Tom Evans

Nearly a year after being fired for misconduct, former Ringgold police sergeant Tom Evans has filed a lawsuit seeking to recoup damages caused by a woman he claims made false allegations that led to his dismissal.

Evans was relieved of his duties on Feb. 15, 2013, after an internal investigation conducted by his superiors determined he had broken rules by escorting an FBI agent, the agent’s girlfriend and the girlfriend’s daughter to Chattanooga, after a rowdy night out in October 2012.

Evans left his Ringgold post, failed to write a report about the incident, and likewise failed to notify his superiors or the Catoosa County 911 center of his activity.

The entire incident was classified as “a favor” in the words of Evans, who responded to a possible drunken driver call at Acoustic Café on RBC Drive in Ringgold. Evans arrived to find that the driver in question was FBI special agent Ken Hillman, head of the Northwest Georgia Crimes Against Children Task Force — a unit Evans had been working with — whose primary focus was catching online sexual predators.

At Hillman’s request, Evans chose not to write a report about the run-in, and instead opted to chauffeur the trio to his girlfriend, Angela Russell’s, condominium.

After arriving at the condo, Evans and Russell’s daughter, Kathryn, sat out in his patrol car while her mother and Hillman were inside. That is the basis of Evans’ lawsuit, which he filed in Catoosa County Superior Court on Dec. 20.

During the investigation, Kathryn Russell told Ringgold police chief Dan Bilbrey and then-assistant chief Greg Wingo that Evans “hit on” her and made advances while the two were alone.

“If I were younger I would be all over you,” she claimed Evans told her. “If I weren’t married I would ask you out.”

She also claimed that Evans tried to coax her into removing her clothes.

During her interview with Wingo, she also alleged that Evans said, “If you take your shirt off, I’ll take you back to your car.”

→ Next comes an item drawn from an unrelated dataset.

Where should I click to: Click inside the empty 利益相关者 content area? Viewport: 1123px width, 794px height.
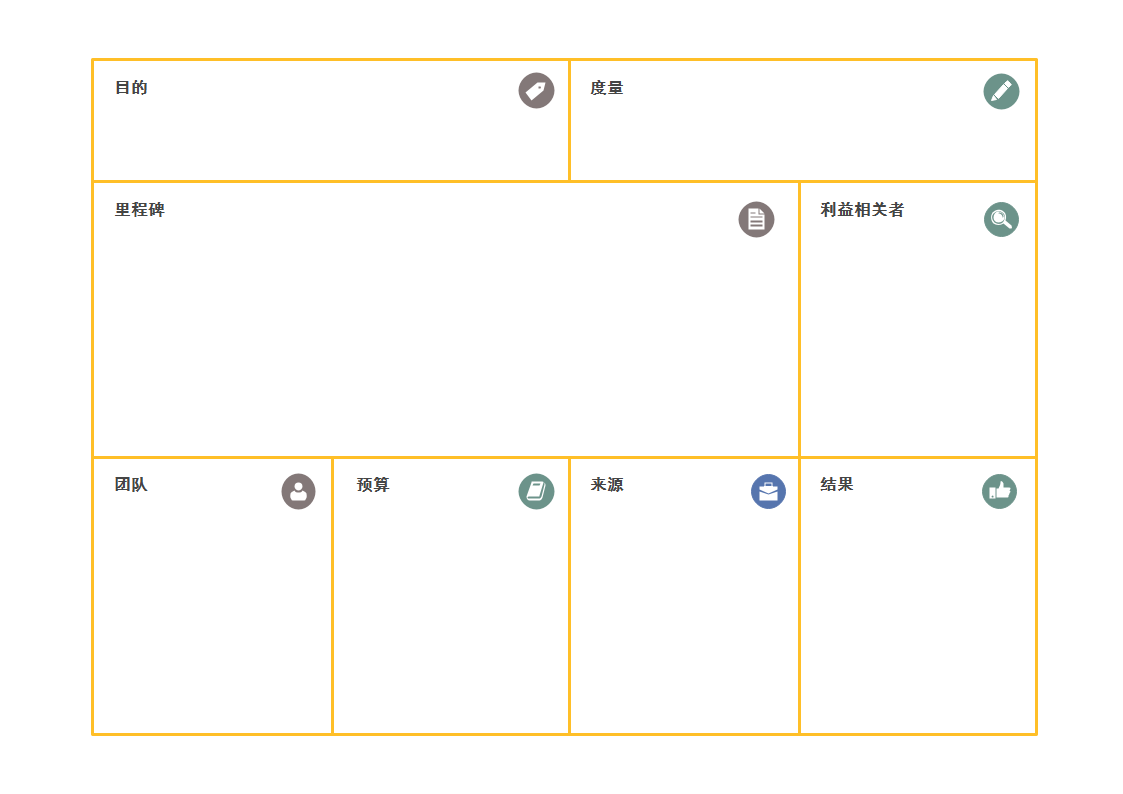[x=917, y=344]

Then and now, Evans vehemently denied the allegations, as evident in the suit filed by his attorney Larry Stagg.

That suit accuses Kathryn Russell of making false statements and allegations about him, which ultimately contributed to his firing.

The “false allegations are of a sexual nature and constitute slander,” the lawsuit reads. It also claims “at no time did Evans ‘hit on,’ nor did he ask or inquire in any way to see her breasts.”

The suit claims slander and defamation against Evans by Russell, and Evans has asked for a jury trial, compensation for damages and reimbursement of attorney fees.

Neither Evans’ attorney, nor Russell’s attorney Clifton M. Patty, could be reached for comment Tuesday.